(Stored dataset items)
------------------------------------------------------------

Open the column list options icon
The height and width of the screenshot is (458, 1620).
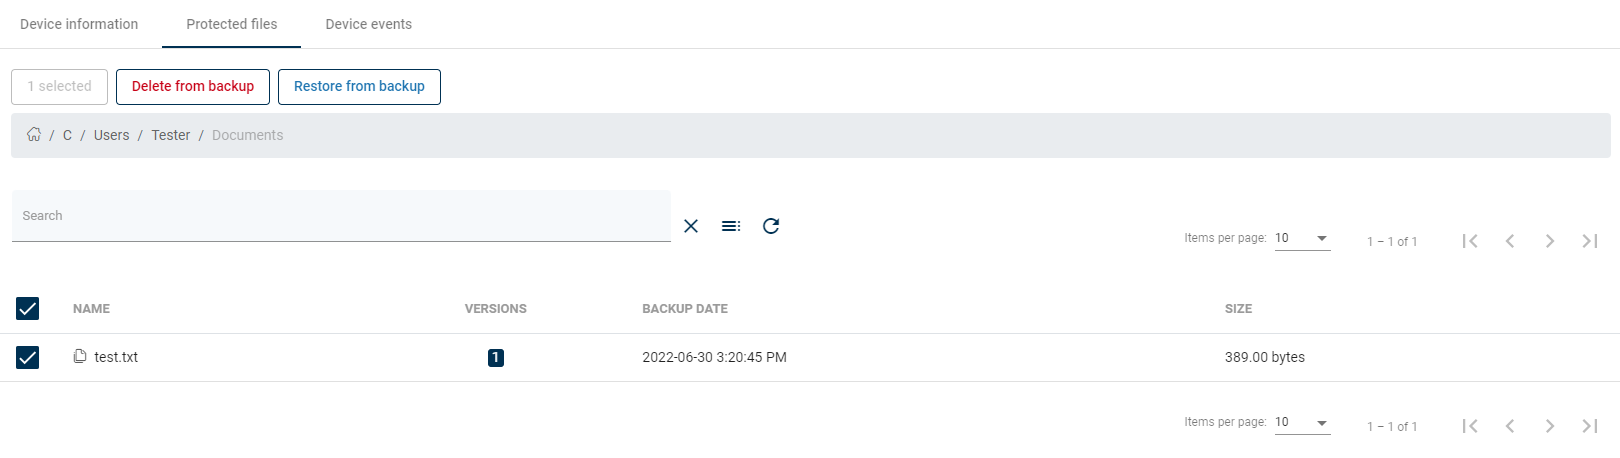(x=731, y=226)
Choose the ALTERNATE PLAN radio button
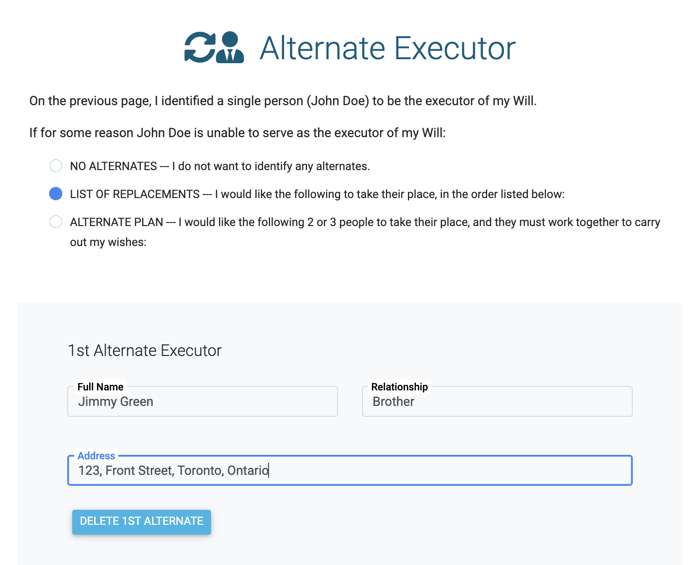This screenshot has width=696, height=565. click(55, 221)
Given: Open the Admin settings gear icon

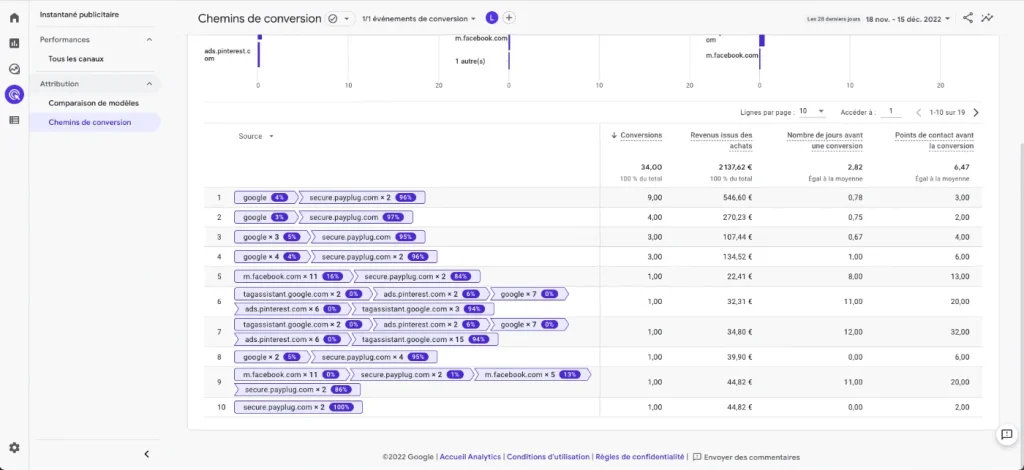Looking at the screenshot, I should [14, 448].
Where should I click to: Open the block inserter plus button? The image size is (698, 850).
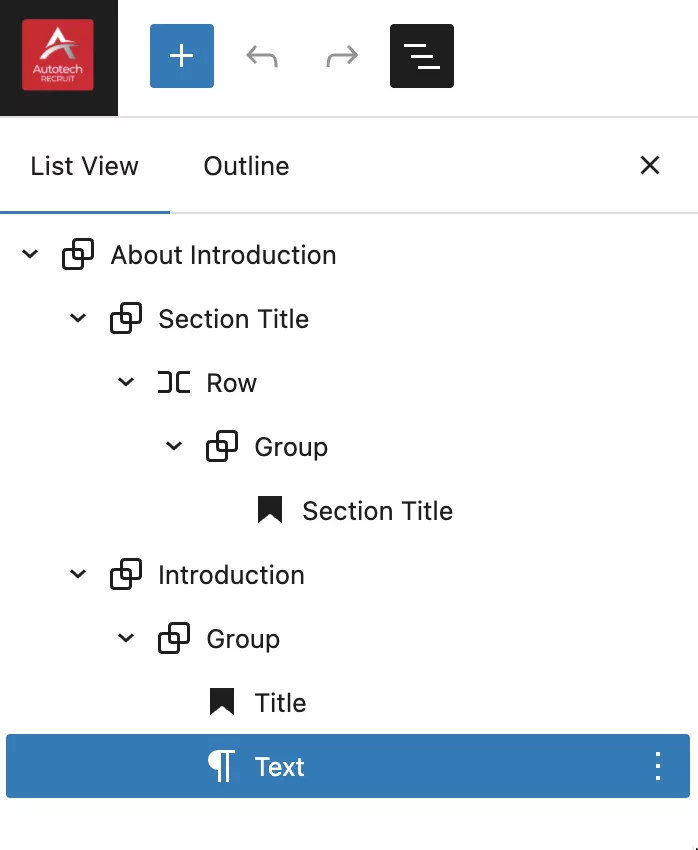point(181,56)
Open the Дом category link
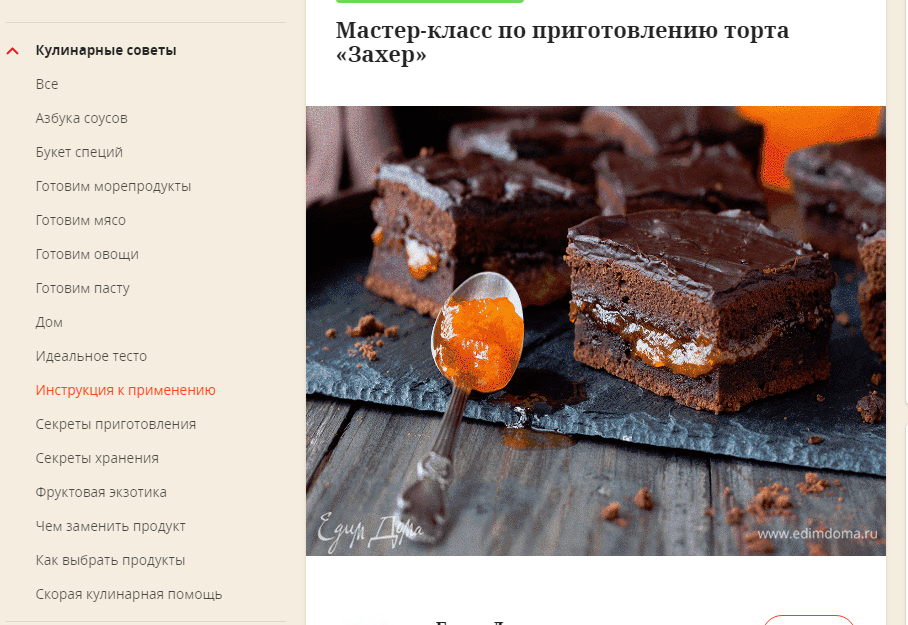 point(49,322)
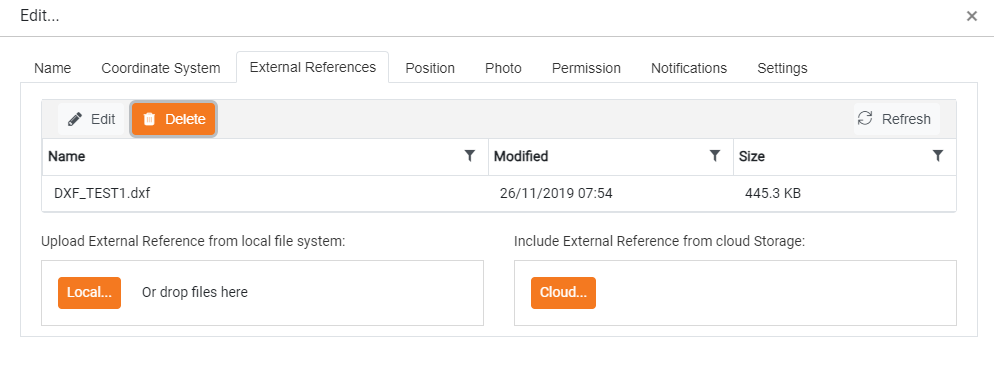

------------------------------------------------------------

§ What the exercise asks: The answer must be an exact transcription of the lines from the one containing "The height and" through the last line of the records above, both included, with no pictures.

§ Written solution:
The height and width of the screenshot is (458, 1620).
(x=731, y=226)
Choose the ALTERNATE PLAN radio button
This screenshot has width=696, height=565. click(55, 221)
Given: Open the Admin settings gear icon

Looking at the screenshot, I should [14, 448].
Where should I click to: Open the block inserter plus button? The image size is (698, 850).
point(181,56)
Open the Дом category link
 point(49,322)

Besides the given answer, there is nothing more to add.